> Excerpt provided
----

U.S. Senate candidate Todd Robinson isn’t touting his political experience or powerful Washington, D.C., connections. He has neither, and he believes that is an asset for his campaign.
“We need fresh ideas,” he said during Monday night’s Meet-the-Candidate Forum at The Meeting Place. “We need a fresh perspective.”
Robinson, a Thomasville native who currently resides in Columbus, isn’t discouraged by the pundits and polls that say the Democratic nomination will go to Michelle Nunn, daughter of former longtime U.S. Sen. Sam Nunn.
“They’ve said the race is over, but I beg to differ,” he said. “Thomasville has not voted yet.”
Robinson said he will be beholden to no one other than his constituents.
“It’s not about a man or family lineage that gets you to Washington,” Robinson said. “It’s about someone who is going up there to make the tough calls and tough decisions without having to call Dad and say, ‘Dad, what do I do?’
“I will have to stand on my own to feet.”
Robinson, a 1979 Central High School graduate, touted his links to Thomasville. His mother, Jesse Robinson, worked at Sunnyland and Flowers Baking Company before obtaining a nursing degree at Thomas Tech at the same time his sister, Myrtle, earned one. His deceased father, Collins Robinson, worked at Southwestern State Hospital.
“I know the economic and social challenges we have in Thomasville,” Robinson said. “We have unemployment. We have to put people to work and we have to convert Southwestern into something that will manifest into jobs for the people of Thomasville.”
Robinson suggested turning Southwestern, which closed at the end of last year, resulting in the loss of several hundred jobs, into a rehabilitation facility for area veterans.
“We don’t need to cut the military,” said Robinson, a retired Army veteran who teaches JROTC at Stewart County High School. “We need to help our veterans, especially our wounded warriors.”
Robinson, also a former firefighter, said he supports sparing education from budget cuts. He is also a proponent of a boost in the minimum wage.
Near the end of his address, Robinson said he wants to inspire welfare recipients to become independent. He is a firm believer in expanding opportunities at technical schools.
“Welfare is meant to be a form of assistance, not a way of life,” he said.
Robinson professed a belief in God and the importance of family values.
“If you don’t have God in the equation, it’s a lost cause,” he said.
He added, “We don’t need 25-year-old grandmothers and 25-year-old grandfathers.”
Robinson also expressed pro-choice views.
“Government has no business telling a woman what she can do with her body,” he said.
Robinson stressed the election’s important to President Obama’s ability to complete his agenda during his final two years in office. He urged the crowd of about 30 to vote.
“If we are going to turn Georgia blue, we’ve got to get on the job,” he said.

----

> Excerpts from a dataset

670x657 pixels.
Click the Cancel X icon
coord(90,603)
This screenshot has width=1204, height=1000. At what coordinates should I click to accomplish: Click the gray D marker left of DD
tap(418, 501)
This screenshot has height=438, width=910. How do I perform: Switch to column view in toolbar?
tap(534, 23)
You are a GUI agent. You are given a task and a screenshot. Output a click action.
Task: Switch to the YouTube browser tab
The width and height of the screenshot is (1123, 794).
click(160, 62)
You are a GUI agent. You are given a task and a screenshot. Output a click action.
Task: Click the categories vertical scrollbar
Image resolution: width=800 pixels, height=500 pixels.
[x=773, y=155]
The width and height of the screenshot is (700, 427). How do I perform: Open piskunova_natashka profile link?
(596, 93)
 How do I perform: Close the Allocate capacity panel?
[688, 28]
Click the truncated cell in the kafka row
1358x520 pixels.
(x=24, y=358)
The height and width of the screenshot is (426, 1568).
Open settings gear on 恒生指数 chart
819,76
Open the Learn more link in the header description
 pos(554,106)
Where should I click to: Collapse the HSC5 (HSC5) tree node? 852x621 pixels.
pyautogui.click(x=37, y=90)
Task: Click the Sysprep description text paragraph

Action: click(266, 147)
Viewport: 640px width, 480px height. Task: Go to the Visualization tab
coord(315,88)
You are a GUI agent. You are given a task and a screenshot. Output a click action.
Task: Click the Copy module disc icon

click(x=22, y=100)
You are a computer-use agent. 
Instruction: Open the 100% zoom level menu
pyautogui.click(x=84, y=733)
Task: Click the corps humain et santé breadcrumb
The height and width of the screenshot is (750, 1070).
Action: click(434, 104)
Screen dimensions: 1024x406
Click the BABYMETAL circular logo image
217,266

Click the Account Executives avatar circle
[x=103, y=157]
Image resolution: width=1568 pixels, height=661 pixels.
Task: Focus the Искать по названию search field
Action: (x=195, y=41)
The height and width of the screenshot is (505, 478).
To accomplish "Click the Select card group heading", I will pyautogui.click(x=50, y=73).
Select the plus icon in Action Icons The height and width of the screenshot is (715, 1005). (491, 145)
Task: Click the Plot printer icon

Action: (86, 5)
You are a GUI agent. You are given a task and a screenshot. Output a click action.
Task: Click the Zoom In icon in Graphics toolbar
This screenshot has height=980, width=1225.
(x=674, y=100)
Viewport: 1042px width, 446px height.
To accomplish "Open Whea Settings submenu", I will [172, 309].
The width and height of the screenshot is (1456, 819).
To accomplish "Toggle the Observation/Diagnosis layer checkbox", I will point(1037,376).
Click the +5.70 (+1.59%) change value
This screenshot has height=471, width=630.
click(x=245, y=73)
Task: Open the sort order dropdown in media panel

----

> Prompt 1
List each family member of Todd Robinson whom the article on his Senate campaign names.
> Prompt 2
Extract the passage of the article on Todd Robinson's Senate campaign that begins at the words "Robinson said he will" and stops after the words "Southwestern State Hospital.".

> Exercise answer 1
Jesse Robinson (his mother), Myrtle (his sister), Collins Robinson (his father)

> Exercise answer 2
Robinson said he will be beholden to no one other than his constituents.
“It’s not about a man or family lineage that gets you to Washington,” Robinson said. “It’s about someone who is going up there to make the tough calls and tough decisions without having to call Dad and say, ‘Dad, what do I do?’
“I will have to stand on my own to feet.”
Robinson, a 1979 Central High School graduate, touted his links to Thomasville. His mother, Jesse Robinson, worked at Sunnyland and Flowers Baking Company before obtaining a nursing degree at Thomas Tech at the same time his sister, Myrtle, earned one. His deceased father, Collins Robinson, worked at Southwestern State Hospital.